■ **Task instructions**:
1) Duplicate the stretch of the passage on gender bias in AI summaries of care records from "The latest example" through "inaccurate medical care.".
2) Pick up the passage on gender bias in AI summaries of care records at the point where it ends, and continue it.

The latest example of bias permeating artificial intelligence comes from the medical field. A new study analyzed real records from 617 social workers working with adults in the UK and found that when large language models summarized these records, they were more likely to omit words such as “disabled,” “incapable,” or “difficult” if the patient was identified as female, which could result in women receiving inadequate or inaccurate medical care.
A study conducted by the London School of Economics and Political Science analyzed the same medical records using two LLMs — Meta’s Llama 3 and Google’s Gemma — and changed the patient’s gender, after which the AI tools often provided two very different descriptions of the patient. While Llama 3 showed no gender differences in the metrics studied, Gemma had significant examples of such bias. Google’s artificial intelligence created such stark differences as “Mr. Smith is an 84-year-old man who lives alone, has a complex medical history, receives no care, and has limited mobility” for the male patient, while the same case records for the female patient contained the following: “Mrs. Smith is an 84-year-old woman who lives independently. Despite her limitations, she is independent and capable of caring for herself.”

[Stored data]
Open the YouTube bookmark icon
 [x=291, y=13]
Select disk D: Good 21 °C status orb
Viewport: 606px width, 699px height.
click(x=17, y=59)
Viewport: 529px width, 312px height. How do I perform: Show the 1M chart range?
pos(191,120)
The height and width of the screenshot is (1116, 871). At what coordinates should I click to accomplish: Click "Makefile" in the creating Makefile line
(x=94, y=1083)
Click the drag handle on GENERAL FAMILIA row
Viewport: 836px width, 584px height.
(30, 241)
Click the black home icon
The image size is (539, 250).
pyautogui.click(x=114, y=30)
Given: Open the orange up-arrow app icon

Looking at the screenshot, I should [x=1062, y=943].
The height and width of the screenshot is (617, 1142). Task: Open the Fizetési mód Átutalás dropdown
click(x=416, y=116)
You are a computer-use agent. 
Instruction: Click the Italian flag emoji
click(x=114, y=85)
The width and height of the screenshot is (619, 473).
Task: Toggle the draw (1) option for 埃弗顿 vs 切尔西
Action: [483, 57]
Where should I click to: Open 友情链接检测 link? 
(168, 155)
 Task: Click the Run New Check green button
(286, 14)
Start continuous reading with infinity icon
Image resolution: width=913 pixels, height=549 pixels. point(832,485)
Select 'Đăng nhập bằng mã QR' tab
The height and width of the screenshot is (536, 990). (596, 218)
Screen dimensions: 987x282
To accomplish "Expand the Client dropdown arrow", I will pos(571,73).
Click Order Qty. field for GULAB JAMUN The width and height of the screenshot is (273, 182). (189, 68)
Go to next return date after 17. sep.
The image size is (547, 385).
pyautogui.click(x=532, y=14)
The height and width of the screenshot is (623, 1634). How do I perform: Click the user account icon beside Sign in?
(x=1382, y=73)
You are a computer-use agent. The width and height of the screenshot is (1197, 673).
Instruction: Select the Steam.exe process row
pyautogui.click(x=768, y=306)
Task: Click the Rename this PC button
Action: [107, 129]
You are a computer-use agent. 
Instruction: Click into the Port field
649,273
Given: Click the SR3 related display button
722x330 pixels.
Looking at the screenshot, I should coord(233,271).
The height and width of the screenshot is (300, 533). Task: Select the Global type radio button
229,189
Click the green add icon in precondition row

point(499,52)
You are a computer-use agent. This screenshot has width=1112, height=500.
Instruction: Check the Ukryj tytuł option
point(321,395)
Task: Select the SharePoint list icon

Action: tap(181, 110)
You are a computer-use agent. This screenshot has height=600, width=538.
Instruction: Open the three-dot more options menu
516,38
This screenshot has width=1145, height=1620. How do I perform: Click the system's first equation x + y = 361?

■ **Answers to this exercise**:
1)
The latest example of bias permeating artificial intelligence comes from the medical field. A new study analyzed real records from 617 social workers working with adults in the UK and found that when large language models summarized these records, they were more likely to omit words such as “disabled,” “incapable,” or “difficult” if the patient was identified as female, which could result in women receiving inadequate or inaccurate medical care.

2)
Recent studies have revealed bias against women in the medical field, both in clinical research and in patient diagnosis. The statistics are also worse for racial and ethnic minorities and for the LGBTQ community. This is yet another stark reminder that LLMs are only as effective as the information they are trained on and the people who decide how to train them. A particularly alarming finding of this study is that British authorities use LLMs in healthcare practice but do not always describe in detail which models are being implemented and to what extent.
” We know that these models are used very widely, and what is concerning is that we found very significant differences between the bias scores in different models,” said lead author Dr. Sam Rickman, noting that the Google model is particularly prone to ignoring women’s mental and physical health issues. “Since the amount of medical care is determined based on perceived need, this could lead to women receiving less medical care if biased models are used in practice. But we don’t really know which models are currently being used.”